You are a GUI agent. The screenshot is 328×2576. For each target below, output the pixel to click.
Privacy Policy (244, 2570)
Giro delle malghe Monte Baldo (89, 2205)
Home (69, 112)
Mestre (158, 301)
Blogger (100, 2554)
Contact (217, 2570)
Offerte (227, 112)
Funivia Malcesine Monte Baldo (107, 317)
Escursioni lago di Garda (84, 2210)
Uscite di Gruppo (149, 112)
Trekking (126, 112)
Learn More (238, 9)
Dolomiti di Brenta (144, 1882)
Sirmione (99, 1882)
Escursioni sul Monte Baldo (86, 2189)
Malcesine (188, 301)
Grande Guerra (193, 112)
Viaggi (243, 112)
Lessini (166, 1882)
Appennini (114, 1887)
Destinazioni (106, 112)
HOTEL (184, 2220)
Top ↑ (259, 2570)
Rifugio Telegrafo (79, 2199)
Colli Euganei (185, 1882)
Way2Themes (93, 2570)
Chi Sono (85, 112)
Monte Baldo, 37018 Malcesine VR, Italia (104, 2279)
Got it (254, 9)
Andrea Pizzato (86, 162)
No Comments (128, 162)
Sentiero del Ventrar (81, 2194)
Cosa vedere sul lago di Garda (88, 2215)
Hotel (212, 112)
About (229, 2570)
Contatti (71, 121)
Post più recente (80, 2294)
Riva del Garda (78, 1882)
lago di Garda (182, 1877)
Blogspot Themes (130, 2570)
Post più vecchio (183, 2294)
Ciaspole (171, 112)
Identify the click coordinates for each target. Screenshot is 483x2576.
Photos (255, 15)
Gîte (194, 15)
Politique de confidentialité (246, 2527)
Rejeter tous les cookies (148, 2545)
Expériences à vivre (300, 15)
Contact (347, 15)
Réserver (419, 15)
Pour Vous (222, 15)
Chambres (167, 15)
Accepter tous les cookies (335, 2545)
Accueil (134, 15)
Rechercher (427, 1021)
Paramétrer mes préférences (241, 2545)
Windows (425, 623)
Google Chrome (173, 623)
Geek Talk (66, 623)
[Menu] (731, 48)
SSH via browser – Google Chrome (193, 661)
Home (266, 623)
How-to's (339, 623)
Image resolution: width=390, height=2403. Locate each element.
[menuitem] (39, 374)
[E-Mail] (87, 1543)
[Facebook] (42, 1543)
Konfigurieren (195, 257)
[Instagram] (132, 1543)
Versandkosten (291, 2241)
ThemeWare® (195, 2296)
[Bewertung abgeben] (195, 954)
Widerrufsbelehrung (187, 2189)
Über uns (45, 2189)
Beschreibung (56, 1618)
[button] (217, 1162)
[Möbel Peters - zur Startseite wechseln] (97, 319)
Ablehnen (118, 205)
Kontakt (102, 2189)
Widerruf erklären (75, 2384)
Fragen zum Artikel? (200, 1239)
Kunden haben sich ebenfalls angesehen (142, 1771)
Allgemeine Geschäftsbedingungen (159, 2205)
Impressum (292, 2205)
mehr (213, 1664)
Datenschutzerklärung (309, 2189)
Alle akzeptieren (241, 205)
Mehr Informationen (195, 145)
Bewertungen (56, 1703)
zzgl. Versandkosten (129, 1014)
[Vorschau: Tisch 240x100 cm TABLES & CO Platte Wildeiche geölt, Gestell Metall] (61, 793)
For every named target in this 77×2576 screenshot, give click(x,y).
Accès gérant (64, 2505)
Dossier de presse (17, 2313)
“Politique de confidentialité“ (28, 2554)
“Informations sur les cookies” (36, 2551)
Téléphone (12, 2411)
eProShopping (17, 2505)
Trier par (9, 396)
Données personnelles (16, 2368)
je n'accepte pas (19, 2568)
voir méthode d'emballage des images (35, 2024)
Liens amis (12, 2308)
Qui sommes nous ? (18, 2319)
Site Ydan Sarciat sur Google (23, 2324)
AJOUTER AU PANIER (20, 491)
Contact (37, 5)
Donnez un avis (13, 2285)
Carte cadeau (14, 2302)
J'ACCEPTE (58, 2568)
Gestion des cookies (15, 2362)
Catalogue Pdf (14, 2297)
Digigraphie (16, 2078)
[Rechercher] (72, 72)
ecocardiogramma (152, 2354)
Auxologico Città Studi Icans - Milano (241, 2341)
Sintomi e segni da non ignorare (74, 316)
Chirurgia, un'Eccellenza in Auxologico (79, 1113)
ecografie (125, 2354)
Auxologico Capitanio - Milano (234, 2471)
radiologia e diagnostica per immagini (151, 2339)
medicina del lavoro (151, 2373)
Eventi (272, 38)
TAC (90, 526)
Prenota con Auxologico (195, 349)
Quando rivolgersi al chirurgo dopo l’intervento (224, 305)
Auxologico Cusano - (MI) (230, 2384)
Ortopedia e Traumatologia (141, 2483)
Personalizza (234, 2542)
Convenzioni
──────
◆ **Task to carry out**:
Write the entries above out again, verbatim.

◆ **Solution to this problem**:
You are a GUI agent. The screenshot is 328×2576. For each target below, output the pixel to click.
Privacy Policy (244, 2570)
Giro delle malghe Monte Baldo (89, 2205)
Home (69, 112)
Mestre (158, 301)
Blogger (100, 2554)
Contact (217, 2570)
Offerte (227, 112)
Funivia Malcesine Monte Baldo (107, 317)
Escursioni lago di Garda (84, 2210)
Uscite di Gruppo (149, 112)
Trekking (126, 112)
Learn More (238, 9)
Dolomiti di Brenta (144, 1882)
Sirmione (99, 1882)
Escursioni sul Monte Baldo (86, 2189)
Malcesine (188, 301)
Grande Guerra (193, 112)
Viaggi (243, 112)
Lessini (166, 1882)
Appennini (114, 1887)
Destinazioni (106, 112)
HOTEL (184, 2220)
Top ↑ (259, 2570)
Rifugio Telegrafo (79, 2199)
Colli Euganei (185, 1882)
Way2Themes (93, 2570)
Chi Sono (85, 112)
Monte Baldo, 37018 Malcesine VR, Italia (104, 2279)
Got it (254, 9)
Andrea Pizzato (86, 162)
No Comments (128, 162)
Sentiero del Ventrar (81, 2194)
Cosa vedere sul lago di Garda (88, 2215)
Hotel (212, 112)
About (229, 2570)
Contatti (71, 121)
Post più recente (80, 2294)
Riva del Garda (78, 1882)
lago di Garda (182, 1877)
Blogspot Themes (130, 2570)
Post più vecchio (183, 2294)
Ciaspole (171, 112)
Identify the click coordinates for each target. Screenshot is 483x2576.
Photos (255, 15)
Gîte (194, 15)
Politique de confidentialité (246, 2527)
Rejeter tous les cookies (148, 2545)
Expériences à vivre (300, 15)
Contact (347, 15)
Réserver (419, 15)
Pour Vous (222, 15)
Chambres (167, 15)
Accepter tous les cookies (335, 2545)
Accueil (134, 15)
Rechercher (427, 1021)
Paramétrer mes préférences (241, 2545)
Windows (425, 623)
Google Chrome (173, 623)
Geek Talk (66, 623)
[Menu] (731, 48)
SSH via browser – Google Chrome (193, 661)
Home (266, 623)
How-to's (339, 623)
Image resolution: width=390, height=2403. Locate each element.
[menuitem] (39, 374)
[E-Mail] (87, 1543)
[Facebook] (42, 1543)
Konfigurieren (195, 257)
[Instagram] (132, 1543)
Versandkosten (291, 2241)
ThemeWare® (195, 2296)
[Bewertung abgeben] (195, 954)
Widerrufsbelehrung (187, 2189)
Über uns (45, 2189)
Beschreibung (56, 1618)
[button] (217, 1162)
[Möbel Peters - zur Startseite wechseln] (97, 319)
Ablehnen (118, 205)
Kontakt (102, 2189)
Widerruf erklären (75, 2384)
Fragen zum Artikel? (200, 1239)
Kunden haben sich ebenfalls angesehen (142, 1771)
Allgemeine Geschäftsbedingungen (159, 2205)
Impressum (292, 2205)
mehr (213, 1664)
Datenschutzerklärung (309, 2189)
Alle akzeptieren (241, 205)
Mehr Informationen (195, 145)
Bewertungen (56, 1703)
zzgl. Versandkosten (129, 1014)
[Vorschau: Tisch 240x100 cm TABLES & CO Platte Wildeiche geölt, Gestell Metall] (61, 793)
For every named target in this 77×2576 screenshot, give click(x,y).
Accès gérant (64, 2505)
Dossier de presse (17, 2313)
“Politique de confidentialité“ (28, 2554)
“Informations sur les cookies” (36, 2551)
Téléphone (12, 2411)
eProShopping (17, 2505)
Trier par (9, 396)
Données personnelles (16, 2368)
je n'accepte pas (19, 2568)
voir méthode d'emballage des images (35, 2024)
Liens amis (12, 2308)
Qui sommes nous ? (18, 2319)
Site Ydan Sarciat sur Google (23, 2324)
AJOUTER AU PANIER (20, 491)
Contact (37, 5)
Donnez un avis (13, 2285)
Carte cadeau (14, 2302)
J'ACCEPTE (58, 2568)
Gestion des cookies (15, 2362)
Catalogue Pdf (14, 2297)
Digigraphie (16, 2078)
[Rechercher] (72, 72)
ecocardiogramma (152, 2354)
Auxologico Città Studi Icans - Milano (241, 2341)
Sintomi e segni da non ignorare (74, 316)
Chirurgia, un'Eccellenza in Auxologico (79, 1113)
ecografie (125, 2354)
Auxologico Capitanio - Milano (234, 2471)
radiologia e diagnostica per immagini (151, 2339)
medicina del lavoro (151, 2373)
Eventi (272, 38)
TAC (90, 526)
Prenota con Auxologico (195, 349)
Quando rivolgersi al chirurgo dopo l’intervento (224, 305)
Auxologico Cusano - (MI) (230, 2384)
Ortopedia e Traumatologia (141, 2483)
Personalizza (234, 2542)
Convenzioni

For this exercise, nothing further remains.